Laporan Wartawan Tribunnews.com, Danang Triatmojo
TRIBUNNEWS.COM, JAKARTA - Anggota Badan Legislasi DPR RI, Firman Soebagyo mengatakan DPR akan mengambil sejumlah langkah untuk memastikan Rancangan Peraturan Menteri Kesehatan (Permenkes) tentang Pengamanan Produk Tembakau dan Rokok Elektronik sesuai ketentuan undang-undang.
Setiap pasal akan dicek untuk memastikan kesesuaian dengan RUU Komoditas Strategis Nasional (KSN).
Hal ini karena Permenkes sebagai aturan turunan undang-undang, tidak boleh mengintervensi atau menganulir ketentuan di atasnya.
“Jika terdapat kontradiksi yang signifikan, DPR RI akan mendorong pihak-pihak yang merasa dirugikan untuk mengajukan gugatan ke Mahkamah Agung,” kata Firman kepada wartawan, Selasa (17/9/2024).
Adapun hal ini berangkat dari dua regulasi anyar yakni Rancangan Permenkes dan Peraturan Pemerintah (PP) Nomor 28 Tahun 2024, yang banyak menuai diskusi kritis dari sejumlah pihak.
Satu di antaranya soal regulasi kemasan rokok tanpa merek, kekhawatiran industri hasil tembakau terpuruk, hingga minimnya keterlibatan pihak terdampak dalam penyusunannya.

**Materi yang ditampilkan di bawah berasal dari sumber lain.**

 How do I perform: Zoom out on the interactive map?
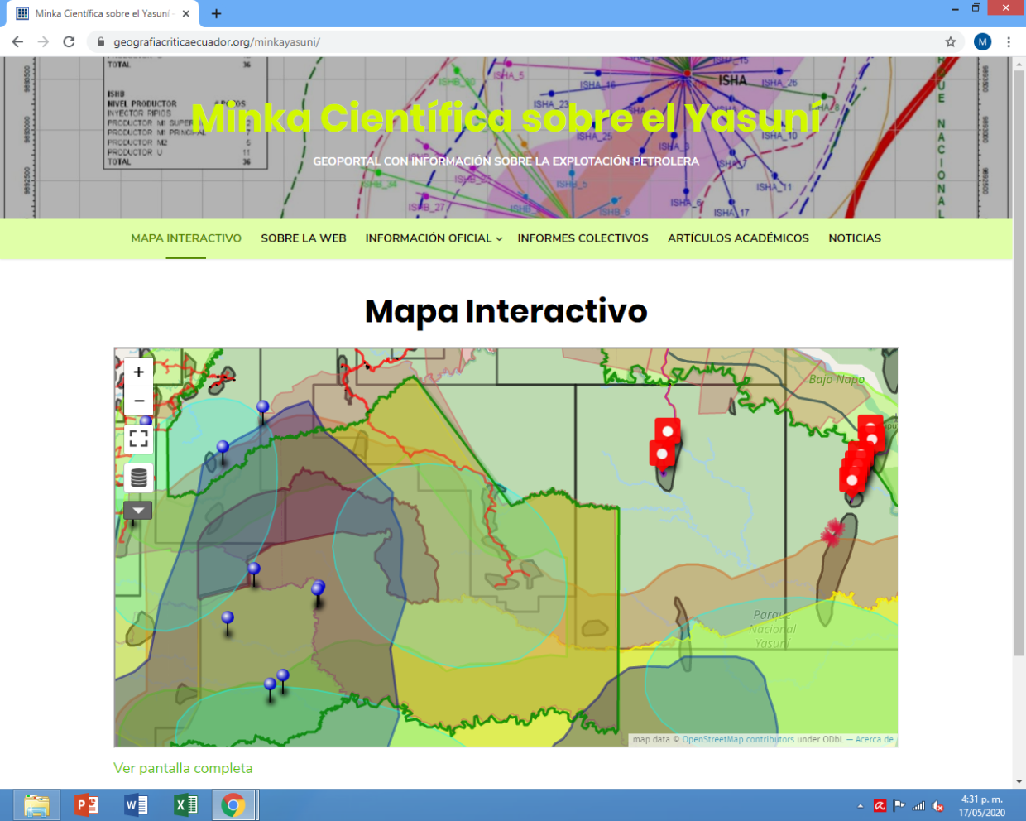pos(139,401)
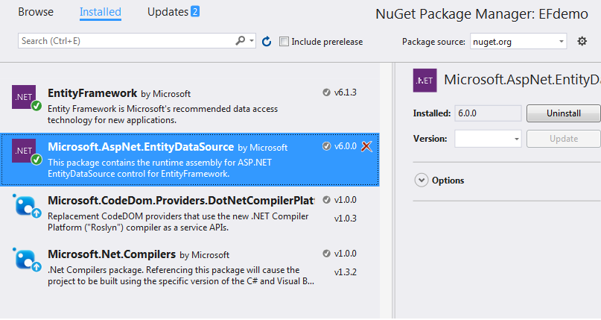This screenshot has width=601, height=320.
Task: Click the search magnifier icon
Action: click(x=241, y=41)
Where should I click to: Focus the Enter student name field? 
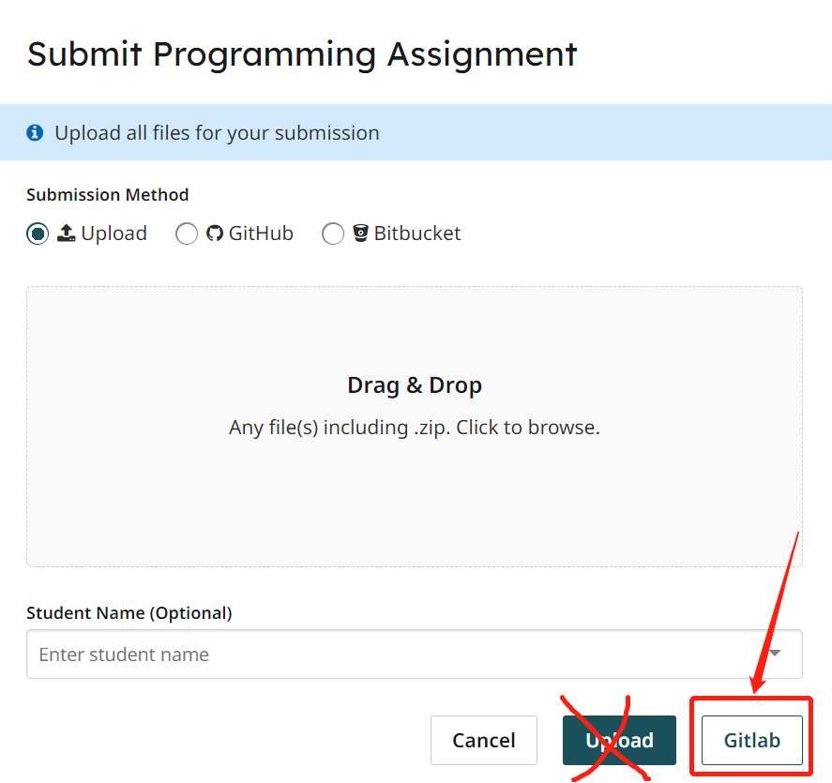click(x=281, y=654)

Pada tingkat legislatif, DPR kata Firman, akan terus memantau dan mempertimbangkan berbagai keluhan dari pemangku kepentingan terkait. Langkah-langkah yang mungkin diambil termasuk pengajuan judicial review jika ditemukan adanya ketidakadilan dalam peraturan.

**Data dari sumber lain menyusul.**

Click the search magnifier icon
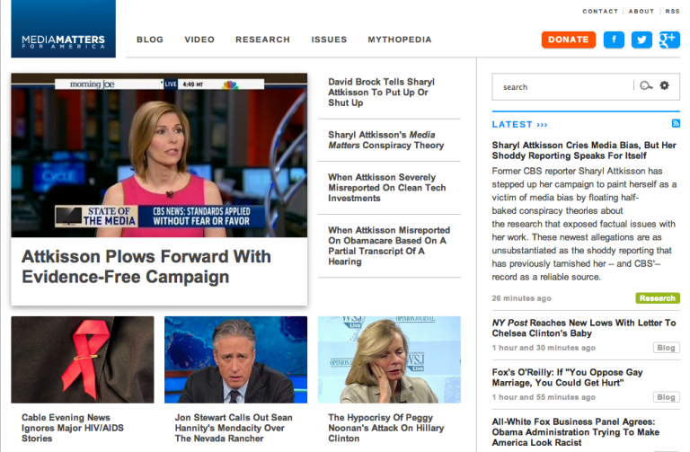 646,86
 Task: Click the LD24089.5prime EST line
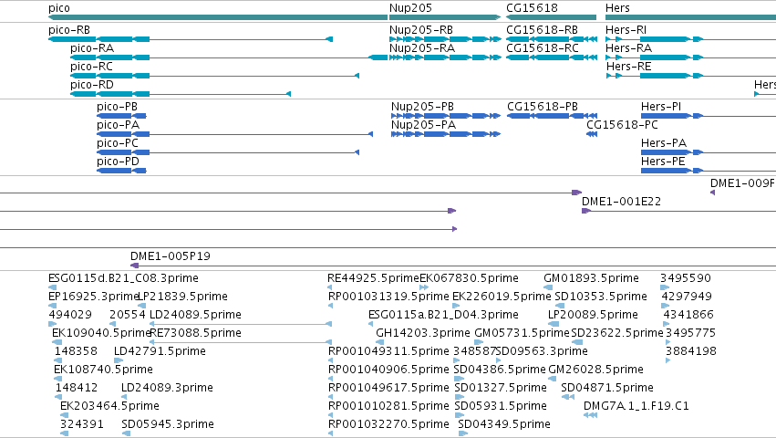pos(241,324)
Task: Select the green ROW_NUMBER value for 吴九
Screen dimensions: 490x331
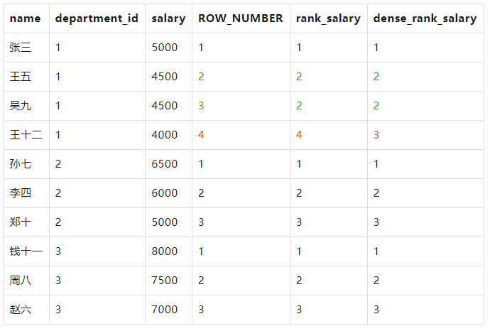Action: click(x=201, y=106)
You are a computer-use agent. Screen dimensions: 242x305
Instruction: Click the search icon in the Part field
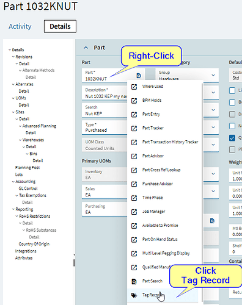pos(139,76)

“Ini termasuk kemungkinan untuk meninjau kembali atau bahkan membatalkan kebijakan yang tidak berpihak pada kepentingan umum,” kata dia.
Legislator Partai Golkar ini menilai regulasi itu memang berpotensi berdampak pada kelompok masyarakat kecil, seperti pedagang asongan, pekerja, petani dan industri hasil tembakau yang telah berkontribusi menyumbang pendapatan ke negara lewat cukai.
Jika terdapat ketidakadilan, masyarakat memiliki hak mengajukan gugatan dan meminta peninjauan ulang terhadap regulasi yang dianggap tidak sesuai dengan kaidah perundang-undangan.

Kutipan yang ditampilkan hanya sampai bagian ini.